> _Aim_: Repeat the passage on piano cent losses word for word, from "The Cent losses, as" to "grand piano (bottom).".

The Cent losses, as reported in Figure 8, indicates a good match for inharmonicity for the quasi-harmonic module, reporting a maximum cent deviation of approximately $1.81 \cdot 1 0^{- 3}$ and $9,38 \cdot 1 0^{- 3}$ , for the upright and grand piano, respectively. However, the model starts already from a realistic estimation of the inharmonic factor, which facilitates the partial distributions. In addition, this takes into account the first 6 partials. The higher keys are more challenging to be accurately modeled, especially for the grand piano dataset.

Figure 8

Figure 8. Cent loss for all the keys of the upright piano (top) and grand piano (bottom).

> _Data excerpts_:
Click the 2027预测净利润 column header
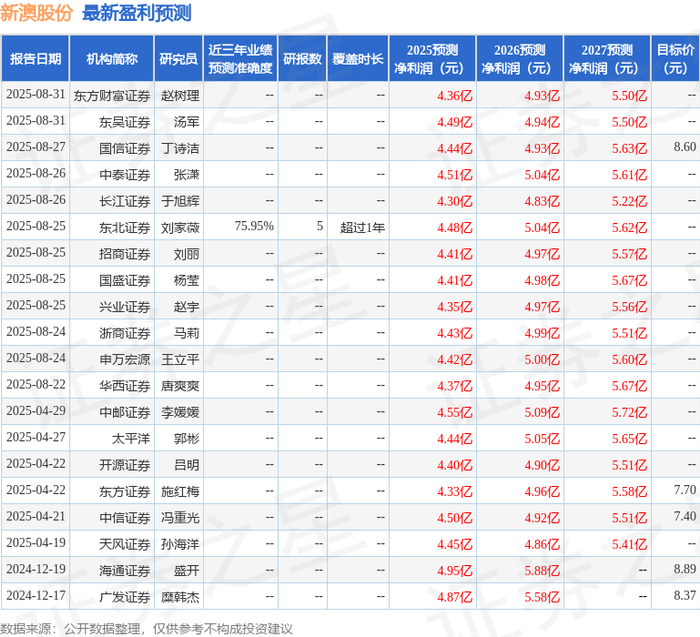This screenshot has height=637, width=700. (607, 58)
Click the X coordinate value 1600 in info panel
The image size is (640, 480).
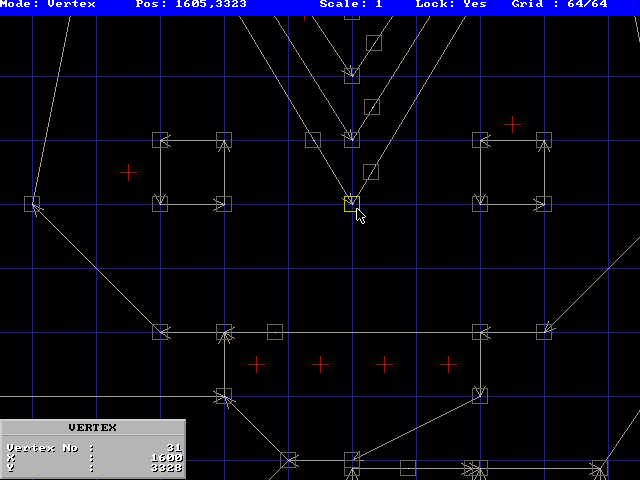pos(166,457)
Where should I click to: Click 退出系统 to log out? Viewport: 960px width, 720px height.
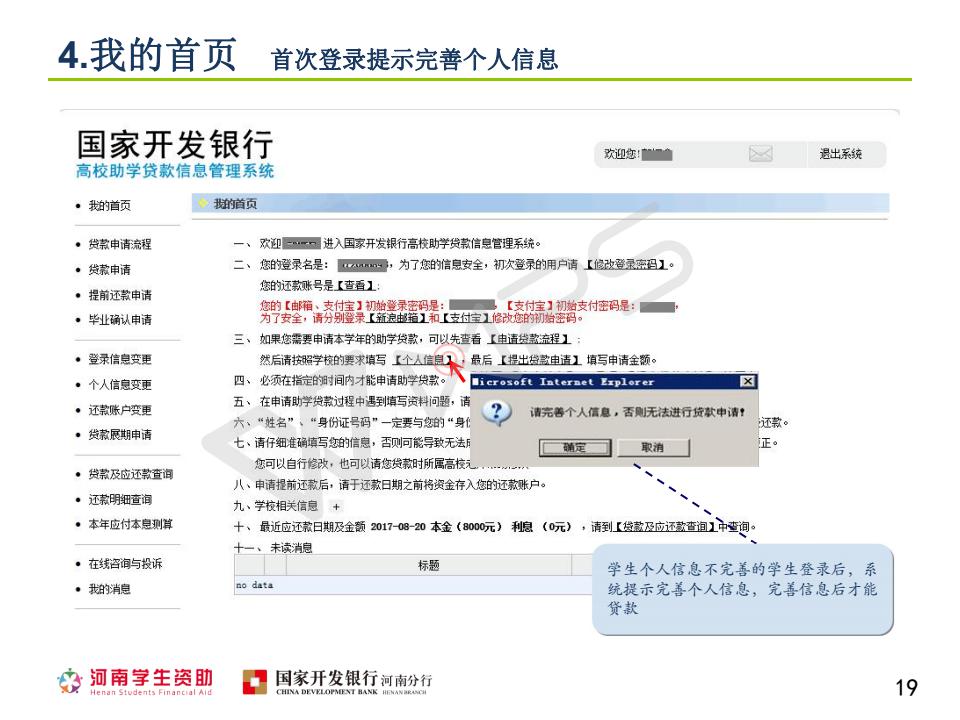(x=840, y=155)
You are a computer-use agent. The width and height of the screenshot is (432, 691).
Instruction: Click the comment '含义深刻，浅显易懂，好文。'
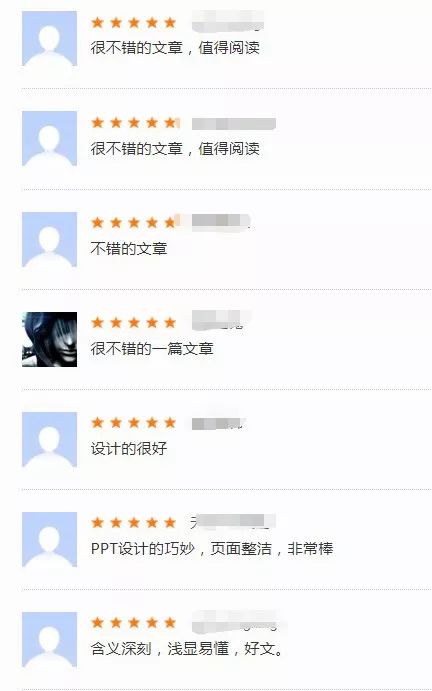tap(187, 649)
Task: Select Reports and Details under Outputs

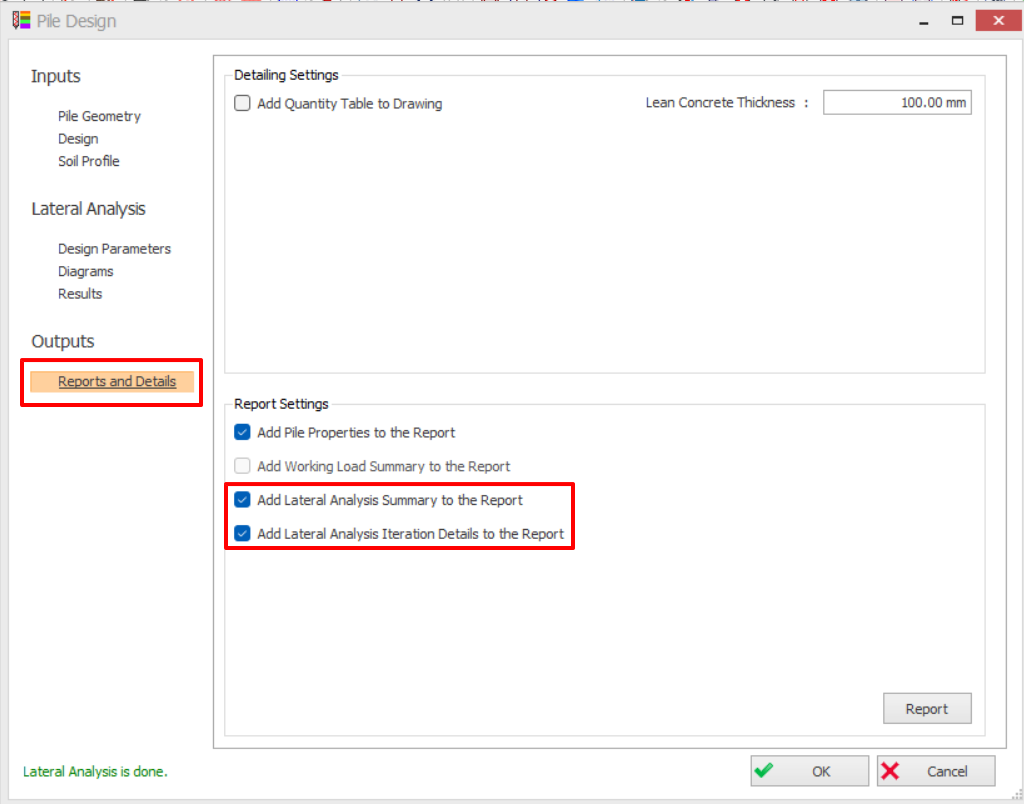Action: coord(116,381)
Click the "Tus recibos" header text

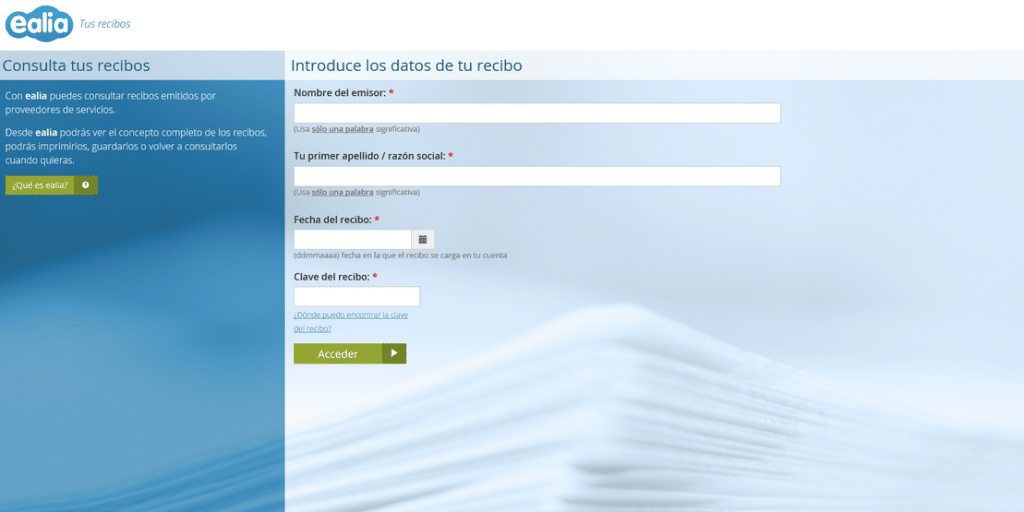coord(105,24)
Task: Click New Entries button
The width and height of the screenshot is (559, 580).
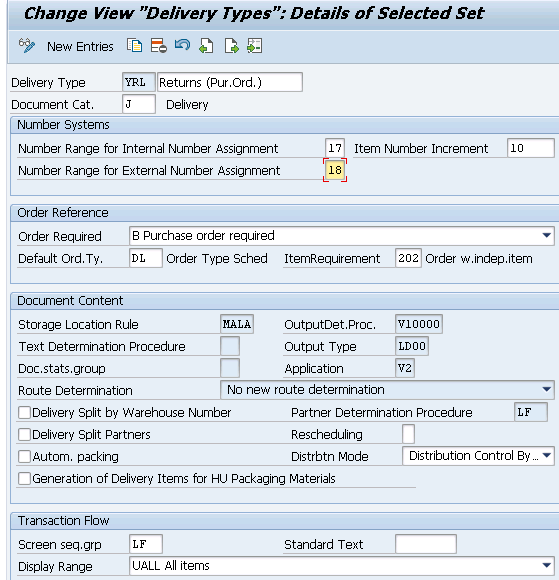Action: click(80, 47)
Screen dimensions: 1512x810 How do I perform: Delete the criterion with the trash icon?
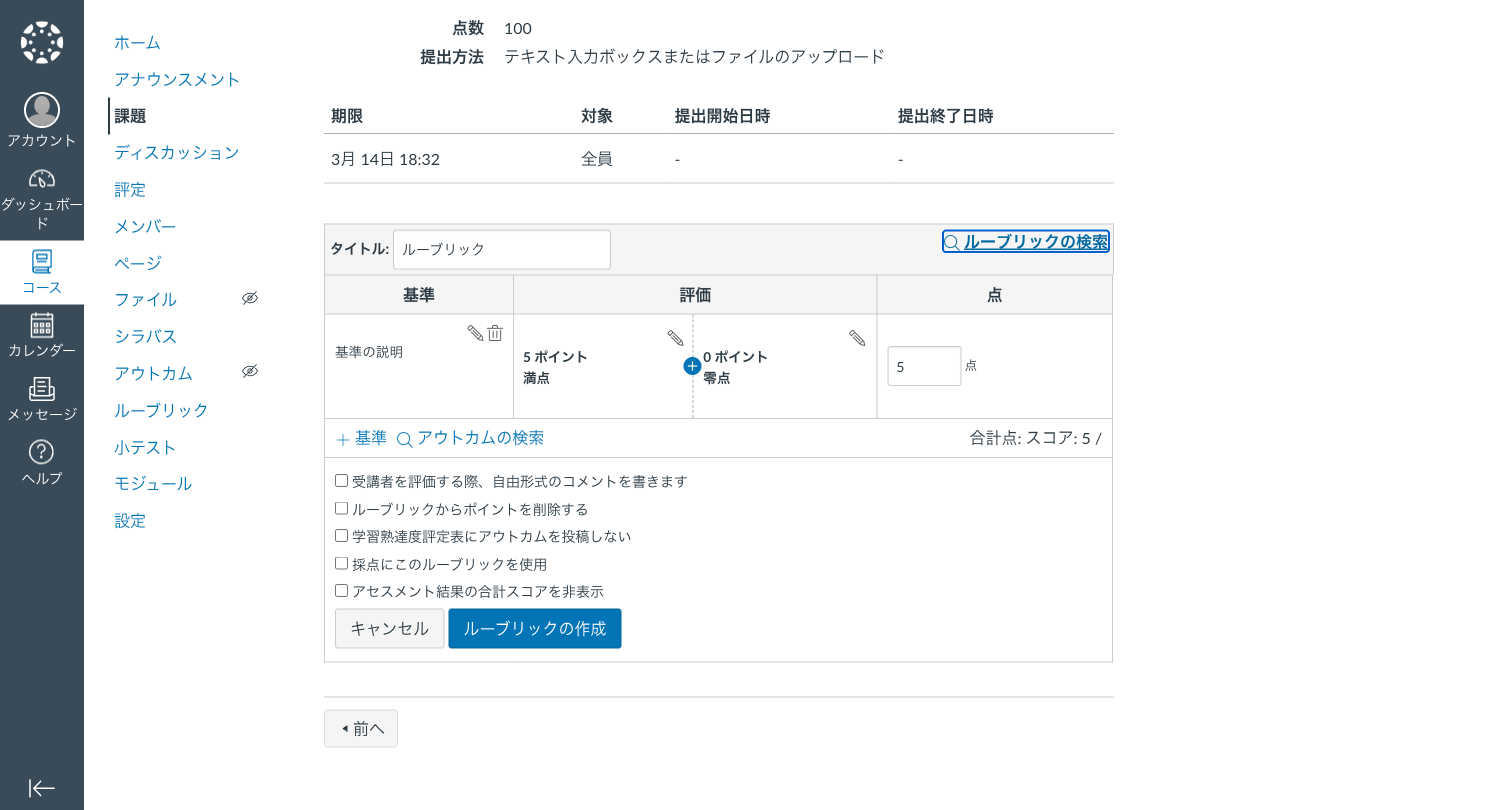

> _Solution to the problem_:
The Cent losses, as reported in Figure 8, indicates a good match for inharmonicity for the quasi-harmonic module, reporting a maximum cent deviation of approximately $1.81 \cdot 1 0^{- 3}$ and $9,38 \cdot 1 0^{- 3}$ , for the upright and grand piano, respectively. However, the model starts already from a realistic estimation of the inharmonic factor, which facilitates the partial distributions. In addition, this takes into account the first 6 partials. The higher keys are more challenging to be accurately modeled, especially for the grand piano dataset.

Figure 8

Figure 8. Cent loss for all the keys of the upright piano (top) and grand piano (bottom).